Mayo perguntou por que ela não queria “pré-carregar o Bashe” antes de entrar na batalha, alimentando-o com mana suficiente para que pudesse atacar com mais liberdade desde o início sem precisar absorver ataques inimigos primeiro.
Entrar com o Bashe cheio de mana teria sido uma vantagem para o ataque. A serpente poderia ter sido 50% maior desde o começo, poderia ter gerado mais miasma, poderia ter executado técnicas que atualmente exigem acúmulo de absorção.
E ela só precisava que a serpente comesse algumas bestas de equipes já derrotadas para conseguir isso, um “recurso” que teria sido relativamente fácil de obter.
Com certeza haveria domadores dispostos a sentir um pouco de dor em troca de compensação apropriada, especialmente aqueles eliminados cedo cujos futuros não eram muito promissores.
Dinheiro fácil para alguns estudantes desesperados.
Mayo ficou genuinamente confusa quando Liora rejeitou a ideia. “Por que não? É perfeitamente legal. Você seria estúpida se não aproveitasse toda vantagem.”
Mas Liora disse a Mayo que sentia que usar esse método era como trapacear.
Não tecnicamente proibido pelas regras, verdade. As regulamentações não diziam nada sobre o estado de uma besta ao entrar na arena. Você poderia chegar fresco ou exausto, vazio ou cheio, ferido ou saudável. Tudo o que importava era o que você fazia durante a partida em si.

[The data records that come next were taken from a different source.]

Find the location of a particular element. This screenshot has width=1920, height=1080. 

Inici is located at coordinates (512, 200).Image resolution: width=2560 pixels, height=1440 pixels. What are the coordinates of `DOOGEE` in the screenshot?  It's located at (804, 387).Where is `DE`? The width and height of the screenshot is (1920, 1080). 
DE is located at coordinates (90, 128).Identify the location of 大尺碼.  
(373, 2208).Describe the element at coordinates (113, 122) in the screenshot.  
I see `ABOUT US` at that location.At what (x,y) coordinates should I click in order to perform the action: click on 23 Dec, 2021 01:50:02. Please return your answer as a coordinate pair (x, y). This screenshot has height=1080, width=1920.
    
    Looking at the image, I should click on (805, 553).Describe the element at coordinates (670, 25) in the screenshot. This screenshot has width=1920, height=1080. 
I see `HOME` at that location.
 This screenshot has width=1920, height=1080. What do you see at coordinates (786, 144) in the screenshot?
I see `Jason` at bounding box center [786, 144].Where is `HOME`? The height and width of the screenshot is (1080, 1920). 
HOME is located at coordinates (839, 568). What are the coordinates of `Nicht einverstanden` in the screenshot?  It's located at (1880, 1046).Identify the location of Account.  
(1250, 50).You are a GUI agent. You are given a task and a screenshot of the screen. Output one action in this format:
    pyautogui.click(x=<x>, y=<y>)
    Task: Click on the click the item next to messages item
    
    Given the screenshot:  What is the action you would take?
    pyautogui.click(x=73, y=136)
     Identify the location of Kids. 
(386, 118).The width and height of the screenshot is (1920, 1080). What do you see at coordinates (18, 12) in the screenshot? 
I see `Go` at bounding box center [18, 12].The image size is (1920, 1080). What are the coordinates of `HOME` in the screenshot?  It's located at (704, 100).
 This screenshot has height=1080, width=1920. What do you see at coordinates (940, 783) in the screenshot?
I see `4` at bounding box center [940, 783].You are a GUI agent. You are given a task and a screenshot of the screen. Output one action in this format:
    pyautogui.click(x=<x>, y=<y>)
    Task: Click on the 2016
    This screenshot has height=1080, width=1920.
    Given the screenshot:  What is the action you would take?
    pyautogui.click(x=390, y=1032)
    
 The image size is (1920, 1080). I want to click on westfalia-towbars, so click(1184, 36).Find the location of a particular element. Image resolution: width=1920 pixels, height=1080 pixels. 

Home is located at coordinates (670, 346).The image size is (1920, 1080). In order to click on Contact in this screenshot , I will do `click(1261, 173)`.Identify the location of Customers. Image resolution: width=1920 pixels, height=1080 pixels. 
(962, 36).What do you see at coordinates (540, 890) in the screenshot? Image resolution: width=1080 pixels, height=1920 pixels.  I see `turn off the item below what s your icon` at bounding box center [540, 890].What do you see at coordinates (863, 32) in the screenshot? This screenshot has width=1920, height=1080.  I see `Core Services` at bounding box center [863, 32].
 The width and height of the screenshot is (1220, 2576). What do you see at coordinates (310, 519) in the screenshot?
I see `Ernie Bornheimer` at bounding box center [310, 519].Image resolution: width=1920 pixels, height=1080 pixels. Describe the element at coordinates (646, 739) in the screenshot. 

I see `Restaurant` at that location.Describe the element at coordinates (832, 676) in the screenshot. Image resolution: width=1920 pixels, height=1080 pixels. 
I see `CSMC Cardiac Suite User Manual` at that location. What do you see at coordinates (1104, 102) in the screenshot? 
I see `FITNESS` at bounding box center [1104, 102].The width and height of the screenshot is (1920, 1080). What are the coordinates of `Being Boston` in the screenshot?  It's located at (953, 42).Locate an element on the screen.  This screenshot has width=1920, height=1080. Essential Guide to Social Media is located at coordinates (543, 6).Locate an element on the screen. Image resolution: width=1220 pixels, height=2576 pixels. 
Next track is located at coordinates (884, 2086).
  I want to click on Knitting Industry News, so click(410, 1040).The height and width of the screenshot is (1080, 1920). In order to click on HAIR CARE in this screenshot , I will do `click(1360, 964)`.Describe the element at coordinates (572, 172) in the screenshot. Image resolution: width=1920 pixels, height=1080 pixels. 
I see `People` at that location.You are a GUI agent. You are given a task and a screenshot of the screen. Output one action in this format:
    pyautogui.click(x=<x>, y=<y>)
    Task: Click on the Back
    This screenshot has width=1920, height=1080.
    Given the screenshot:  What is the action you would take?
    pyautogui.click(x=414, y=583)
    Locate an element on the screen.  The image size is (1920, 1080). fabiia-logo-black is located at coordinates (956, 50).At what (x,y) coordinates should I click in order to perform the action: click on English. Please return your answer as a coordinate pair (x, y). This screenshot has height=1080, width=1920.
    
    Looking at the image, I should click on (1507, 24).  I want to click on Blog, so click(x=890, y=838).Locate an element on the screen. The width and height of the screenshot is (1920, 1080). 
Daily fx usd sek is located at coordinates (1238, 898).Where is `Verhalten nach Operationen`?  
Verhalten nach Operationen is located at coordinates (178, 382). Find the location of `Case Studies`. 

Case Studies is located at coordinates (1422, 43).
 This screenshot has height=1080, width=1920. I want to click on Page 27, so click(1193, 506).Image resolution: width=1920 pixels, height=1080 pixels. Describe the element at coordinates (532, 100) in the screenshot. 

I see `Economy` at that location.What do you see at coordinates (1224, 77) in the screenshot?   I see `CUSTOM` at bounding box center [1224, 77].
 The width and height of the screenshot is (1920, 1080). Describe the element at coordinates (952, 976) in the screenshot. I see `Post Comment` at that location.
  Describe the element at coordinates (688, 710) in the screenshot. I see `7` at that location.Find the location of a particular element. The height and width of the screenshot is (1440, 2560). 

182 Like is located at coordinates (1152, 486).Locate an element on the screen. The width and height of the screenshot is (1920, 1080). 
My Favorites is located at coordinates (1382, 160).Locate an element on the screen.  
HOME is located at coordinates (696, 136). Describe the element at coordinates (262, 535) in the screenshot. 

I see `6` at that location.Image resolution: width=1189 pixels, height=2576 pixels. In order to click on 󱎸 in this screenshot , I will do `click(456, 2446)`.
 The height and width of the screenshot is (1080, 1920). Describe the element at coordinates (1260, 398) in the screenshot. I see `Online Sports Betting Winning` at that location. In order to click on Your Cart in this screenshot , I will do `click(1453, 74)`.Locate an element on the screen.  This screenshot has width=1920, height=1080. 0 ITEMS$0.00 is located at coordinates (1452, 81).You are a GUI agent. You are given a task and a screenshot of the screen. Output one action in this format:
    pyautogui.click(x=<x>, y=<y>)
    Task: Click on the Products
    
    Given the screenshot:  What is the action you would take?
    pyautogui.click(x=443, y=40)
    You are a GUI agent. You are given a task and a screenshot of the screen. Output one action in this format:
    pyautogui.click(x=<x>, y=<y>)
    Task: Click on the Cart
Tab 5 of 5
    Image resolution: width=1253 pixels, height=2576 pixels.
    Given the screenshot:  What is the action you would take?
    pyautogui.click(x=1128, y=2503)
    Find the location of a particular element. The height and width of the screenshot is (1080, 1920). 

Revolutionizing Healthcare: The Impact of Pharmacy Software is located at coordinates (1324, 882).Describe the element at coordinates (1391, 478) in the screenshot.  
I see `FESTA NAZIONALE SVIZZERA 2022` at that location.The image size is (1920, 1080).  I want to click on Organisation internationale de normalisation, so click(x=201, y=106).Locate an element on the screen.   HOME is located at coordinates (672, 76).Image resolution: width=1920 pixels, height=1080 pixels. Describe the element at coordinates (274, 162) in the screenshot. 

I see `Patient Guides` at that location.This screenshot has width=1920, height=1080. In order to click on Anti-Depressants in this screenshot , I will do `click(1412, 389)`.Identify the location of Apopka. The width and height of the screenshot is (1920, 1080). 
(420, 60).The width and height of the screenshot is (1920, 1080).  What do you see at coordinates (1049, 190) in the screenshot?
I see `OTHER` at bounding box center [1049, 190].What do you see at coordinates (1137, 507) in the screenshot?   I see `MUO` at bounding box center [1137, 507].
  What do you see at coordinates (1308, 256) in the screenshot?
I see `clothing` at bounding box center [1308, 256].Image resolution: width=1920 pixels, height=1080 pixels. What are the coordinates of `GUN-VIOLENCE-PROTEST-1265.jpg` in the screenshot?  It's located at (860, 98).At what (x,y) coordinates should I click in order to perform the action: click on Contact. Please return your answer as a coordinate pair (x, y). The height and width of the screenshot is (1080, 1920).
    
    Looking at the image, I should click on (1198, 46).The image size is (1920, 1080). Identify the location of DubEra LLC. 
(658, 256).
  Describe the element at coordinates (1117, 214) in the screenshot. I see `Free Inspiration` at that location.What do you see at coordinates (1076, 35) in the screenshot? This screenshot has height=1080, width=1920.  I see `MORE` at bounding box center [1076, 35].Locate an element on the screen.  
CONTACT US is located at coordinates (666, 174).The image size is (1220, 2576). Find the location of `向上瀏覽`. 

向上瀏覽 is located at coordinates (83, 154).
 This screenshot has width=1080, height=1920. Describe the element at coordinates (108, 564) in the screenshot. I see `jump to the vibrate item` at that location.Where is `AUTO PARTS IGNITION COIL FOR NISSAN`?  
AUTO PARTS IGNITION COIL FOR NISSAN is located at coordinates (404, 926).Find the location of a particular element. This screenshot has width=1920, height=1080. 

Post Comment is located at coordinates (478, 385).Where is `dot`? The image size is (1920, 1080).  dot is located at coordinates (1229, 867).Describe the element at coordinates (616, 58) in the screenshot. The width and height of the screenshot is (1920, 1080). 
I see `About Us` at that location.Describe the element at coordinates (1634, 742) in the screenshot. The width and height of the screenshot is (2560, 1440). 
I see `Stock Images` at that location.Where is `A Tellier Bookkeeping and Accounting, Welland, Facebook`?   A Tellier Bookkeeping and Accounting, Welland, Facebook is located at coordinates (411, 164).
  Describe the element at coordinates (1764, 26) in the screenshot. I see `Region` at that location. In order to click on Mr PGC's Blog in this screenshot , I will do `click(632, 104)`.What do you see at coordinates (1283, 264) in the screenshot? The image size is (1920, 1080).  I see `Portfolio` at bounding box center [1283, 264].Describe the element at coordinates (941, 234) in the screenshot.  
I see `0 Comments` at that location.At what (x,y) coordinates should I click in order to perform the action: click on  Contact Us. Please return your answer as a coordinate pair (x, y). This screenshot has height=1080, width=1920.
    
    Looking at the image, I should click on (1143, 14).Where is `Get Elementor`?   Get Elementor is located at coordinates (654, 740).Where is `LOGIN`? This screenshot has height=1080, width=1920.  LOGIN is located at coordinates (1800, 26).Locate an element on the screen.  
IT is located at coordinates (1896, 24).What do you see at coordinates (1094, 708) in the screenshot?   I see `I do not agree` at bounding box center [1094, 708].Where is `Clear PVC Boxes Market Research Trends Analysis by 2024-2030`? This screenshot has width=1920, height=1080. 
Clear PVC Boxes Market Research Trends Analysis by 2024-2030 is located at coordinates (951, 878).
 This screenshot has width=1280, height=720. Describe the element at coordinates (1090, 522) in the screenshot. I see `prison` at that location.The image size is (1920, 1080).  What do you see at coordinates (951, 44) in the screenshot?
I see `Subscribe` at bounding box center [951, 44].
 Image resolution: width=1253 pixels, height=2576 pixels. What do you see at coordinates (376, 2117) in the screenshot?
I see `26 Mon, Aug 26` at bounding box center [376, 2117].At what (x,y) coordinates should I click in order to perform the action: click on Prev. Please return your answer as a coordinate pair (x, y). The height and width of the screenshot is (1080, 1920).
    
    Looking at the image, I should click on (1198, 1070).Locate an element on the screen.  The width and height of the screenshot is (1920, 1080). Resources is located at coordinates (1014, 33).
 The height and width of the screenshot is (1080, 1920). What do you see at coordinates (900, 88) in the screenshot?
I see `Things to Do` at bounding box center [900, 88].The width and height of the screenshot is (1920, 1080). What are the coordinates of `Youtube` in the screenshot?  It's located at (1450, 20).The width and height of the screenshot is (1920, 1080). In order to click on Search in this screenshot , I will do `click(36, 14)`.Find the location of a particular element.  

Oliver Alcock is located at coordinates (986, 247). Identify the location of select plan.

Além disso, não era tão simples como parecia na superfície. Havia uma razão específica para não querer entrar “grande” na luta que Mayo não considerou em sua sugestão.
Uma razão que Liora não explicaria nem para amigos próximos porque tocava nas capacidades mais profundas do Bashe, segredos que ela decidiu manter ocultos até que fosse absolutamente necessário.